书面练习 a: 在下面这篇数据库性能对比节选中,多表查询时哪个数据库的所有执行均最快?

节选:
++++++

DorisDB、TiDB/TiFlash、ClickHouse性能对比- SSB测试-单多表场景

DorisDB、TiDB/TiFlash、ClickHouse性能对比- SSB测试 - 单多表场景

                                            --2021-02-05 刘春雷

因分析型业务猛烈增长,本文将对3种OLAP列存数据库进行性能对比,功能及易运维等方面此次先不讨论,

涉及:

  • DorisDB集群
  • ClickHouse单实例,集群
  • TiDB/TiFlash集群

Star schema benchmark(以下简称SSB)是学术界和工业界广泛使用的一个星型模型测试集 , 通过这个测试集合可以方便的对比各种OLAP产品的基础性能指标

因个人刚刚接触不久,如有错误的地方,大家参考着看哈~

1、汇总

1.1、结论

  • 单表/多表查询,DorisDB总体时间均最短
  • 单表查询:DorisDB最快次数最多,ClickHouse次之
  • 多表查询:DorisDB所有执行均最快
  • TiDB/TiFlash总体时间单表/多表查询均最长
  • TiDB执行计划多数走TiKV,导致执行时间长,且数据量越多,执行时间越长
  • TiDB强制走TiFlash ,单表多数提速多,多表多数变慢,但4.0.10 版本的执行计划多数不走
  • ClickHouse多表查询需要更改SQL,使类型一致才可以,且字段名、表名区分大小写
  • ClickHouse单机性能强悍,性价比较高​
  • 多表join场景比单表查询时间长​
  • ClickHouse大单表查询方式效率好,多表关联效率降低明显
  • DorisDB多表关联效率好​
  • ClickHouse分布式表Join 比 全本地单表Join 的查询快
  • ClickHouse小表不推荐使用分布式表Join,只大表进行分布式表Join,执行时间均变短

1.2、单表查询

注:绿色最快,红色最慢

1.3、多表Join

注:绿色最快,红色最慢

2、信息

2.1、数据库信息


2.2、表信息

image

3、DorisDB模拟数据

3.1、构建数据

【安装测试工具】

https://www.dorisdb.com/zh-CN/blog/1.8

wget http://dorisdb-public.oss-cn-zhangjiakou.aliyuncs.com/ssb-poc-0.9.zip

tar xvf ssb-poc.tar.gz
cd ssb-poc
make && make install

【构建数据】

cd output
bin/gen-ssb.sh 100 data_dir

【修改配置】:

conf/doris.conf

【执行脚本建表】:

bin/create_db_table.sh ddl_100

sql: ssb_create success
sql: ssb_flat_create success

【使用Stream load导入单表数据】

bin/stream_load.sh data_dir

stream load start. table: lineorder, path: data_dir/lineorder.tbl.1

stream load success. table: lineorder, path: data_dir/lineorder.tbl.96
stream load start. table: customer, path: data_dir/customer.tbl
stream load success. table: customer, path: data_dir/customer.tbl
stream load start. table: dates, path: data_dir/dates.tbl
stream load success. table: dates, path: data_dir/dates.tbl
stream load start. table: part, path: data_dir/part.tbl
stream load success. table: part, path: data_dir/part.tbl
stream load start. table: supplier, path: data_dir/supplier.tbl
stream load success. table: supplier, path: data_dir/supplier.tbl

【插入数据到宽表lineorder_flat】

bin/flat_insert.sh

sql: ssb_flat_insert start
sql: ssb_flat_insert success

3.2、测试SQL

首先在客户端执行命令,修改Doris的并行度(类似clickhouse set max_threads= 8)

++++++

条目坐标数据
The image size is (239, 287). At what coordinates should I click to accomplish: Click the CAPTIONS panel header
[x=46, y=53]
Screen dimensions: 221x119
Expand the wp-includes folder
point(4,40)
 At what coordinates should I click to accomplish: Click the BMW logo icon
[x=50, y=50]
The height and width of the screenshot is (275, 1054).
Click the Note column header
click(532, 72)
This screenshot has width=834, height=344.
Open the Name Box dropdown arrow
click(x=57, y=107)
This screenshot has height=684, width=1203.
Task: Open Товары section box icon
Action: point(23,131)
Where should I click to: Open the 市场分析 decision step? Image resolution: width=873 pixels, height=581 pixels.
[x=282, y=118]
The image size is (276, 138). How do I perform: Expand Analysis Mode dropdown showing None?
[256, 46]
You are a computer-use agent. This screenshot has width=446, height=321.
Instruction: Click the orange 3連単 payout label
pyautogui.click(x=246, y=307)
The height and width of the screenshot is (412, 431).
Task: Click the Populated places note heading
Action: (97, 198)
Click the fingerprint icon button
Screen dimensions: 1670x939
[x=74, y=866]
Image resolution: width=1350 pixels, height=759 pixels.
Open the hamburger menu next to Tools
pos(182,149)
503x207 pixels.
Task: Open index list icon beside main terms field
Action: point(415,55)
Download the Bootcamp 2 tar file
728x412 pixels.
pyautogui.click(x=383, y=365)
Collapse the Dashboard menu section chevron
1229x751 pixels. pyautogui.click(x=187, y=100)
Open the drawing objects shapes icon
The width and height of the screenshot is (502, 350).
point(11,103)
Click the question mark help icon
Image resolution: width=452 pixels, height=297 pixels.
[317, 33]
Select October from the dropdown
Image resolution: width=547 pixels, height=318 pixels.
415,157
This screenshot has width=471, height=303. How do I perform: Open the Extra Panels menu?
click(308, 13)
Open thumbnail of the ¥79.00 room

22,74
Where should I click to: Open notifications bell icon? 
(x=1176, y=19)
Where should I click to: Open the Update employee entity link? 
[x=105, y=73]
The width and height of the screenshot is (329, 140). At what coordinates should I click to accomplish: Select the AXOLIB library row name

++++++

书面练习 b: 把上方坐标数据里的全部行一字不差地打印出来。

完整答案 a: DorisDB。

完整答案 b:
The image size is (239, 287). At what coordinates should I click to accomplish: Click the CAPTIONS panel header
[x=46, y=53]
Screen dimensions: 221x119
Expand the wp-includes folder
point(4,40)
 At what coordinates should I click to accomplish: Click the BMW logo icon
[x=50, y=50]
The height and width of the screenshot is (275, 1054).
Click the Note column header
click(532, 72)
This screenshot has width=834, height=344.
Open the Name Box dropdown arrow
click(x=57, y=107)
This screenshot has height=684, width=1203.
Task: Open Товары section box icon
Action: point(23,131)
Where should I click to: Open the 市场分析 decision step? Image resolution: width=873 pixels, height=581 pixels.
[x=282, y=118]
The image size is (276, 138). How do I perform: Expand Analysis Mode dropdown showing None?
[256, 46]
You are a computer-use agent. This screenshot has width=446, height=321.
Instruction: Click the orange 3連単 payout label
pyautogui.click(x=246, y=307)
The height and width of the screenshot is (412, 431).
Task: Click the Populated places note heading
Action: (97, 198)
Click the fingerprint icon button
Screen dimensions: 1670x939
[x=74, y=866]
Image resolution: width=1350 pixels, height=759 pixels.
Open the hamburger menu next to Tools
pos(182,149)
503x207 pixels.
Task: Open index list icon beside main terms field
Action: point(415,55)
Download the Bootcamp 2 tar file
728x412 pixels.
pyautogui.click(x=383, y=365)
Collapse the Dashboard menu section chevron
1229x751 pixels. pyautogui.click(x=187, y=100)
Open the drawing objects shapes icon
The width and height of the screenshot is (502, 350).
point(11,103)
Click the question mark help icon
Image resolution: width=452 pixels, height=297 pixels.
[317, 33]
Select October from the dropdown
Image resolution: width=547 pixels, height=318 pixels.
415,157
This screenshot has width=471, height=303. How do I perform: Open the Extra Panels menu?
click(308, 13)
Open thumbnail of the ¥79.00 room

22,74
Where should I click to: Open notifications bell icon? 
(x=1176, y=19)
Where should I click to: Open the Update employee entity link? 
[x=105, y=73]
The width and height of the screenshot is (329, 140). At what coordinates should I click to accomplish: Select the AXOLIB library row name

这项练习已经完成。